*What you have to do:*
In the data below, the answer is the run of lines from the line containing "This screenshot has width=810, height=492." through the line containing "Click the Factors", both included; print it exactly and nothing else.
::: Material for this task :::
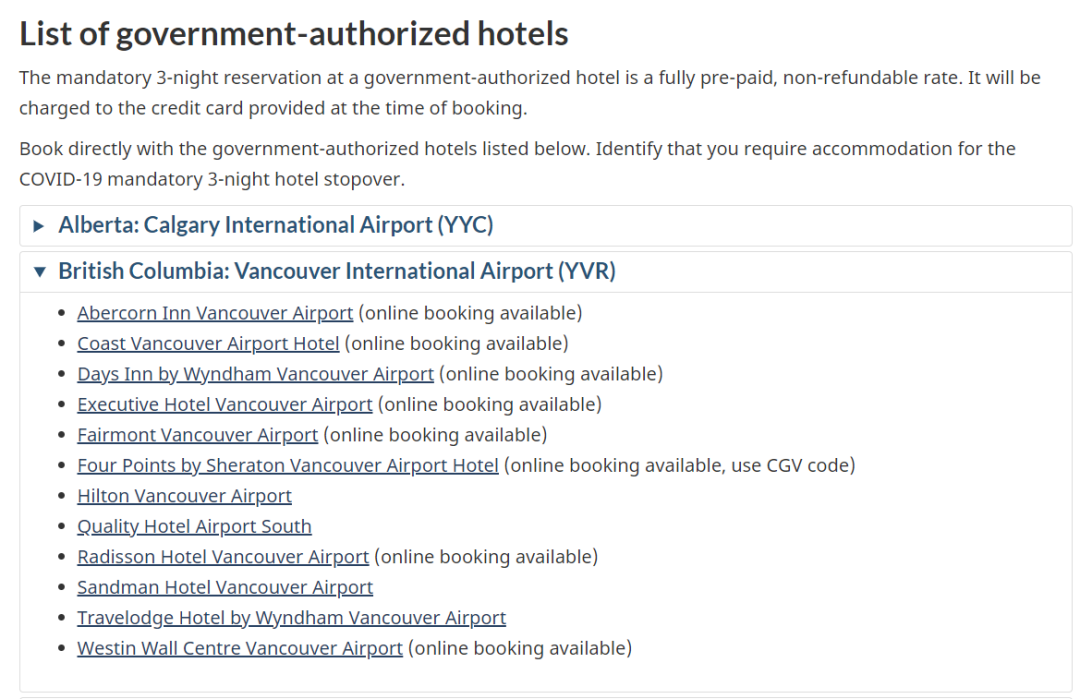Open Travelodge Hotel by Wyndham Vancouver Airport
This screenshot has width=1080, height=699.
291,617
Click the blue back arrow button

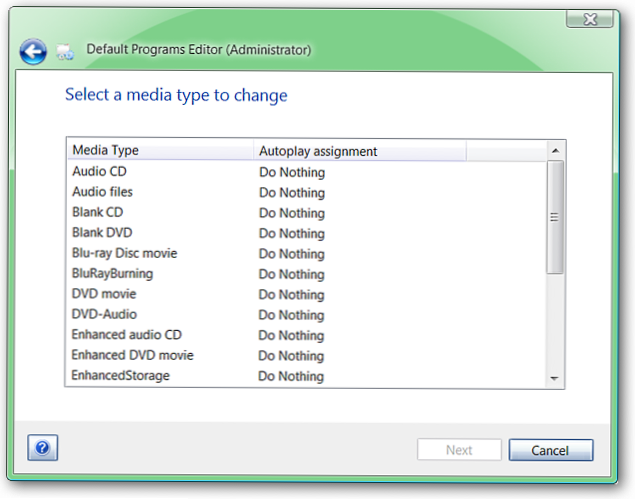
:::
::: Material for this task :::
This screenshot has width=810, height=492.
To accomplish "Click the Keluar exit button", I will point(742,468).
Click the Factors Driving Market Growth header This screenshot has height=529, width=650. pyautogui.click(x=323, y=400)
:::
*Exercise output:*
This screenshot has width=810, height=492.
To accomplish "Click the Keluar exit button", I will point(742,468).
Click the Factors Driving Market Growth header This screenshot has height=529, width=650. pyautogui.click(x=323, y=400)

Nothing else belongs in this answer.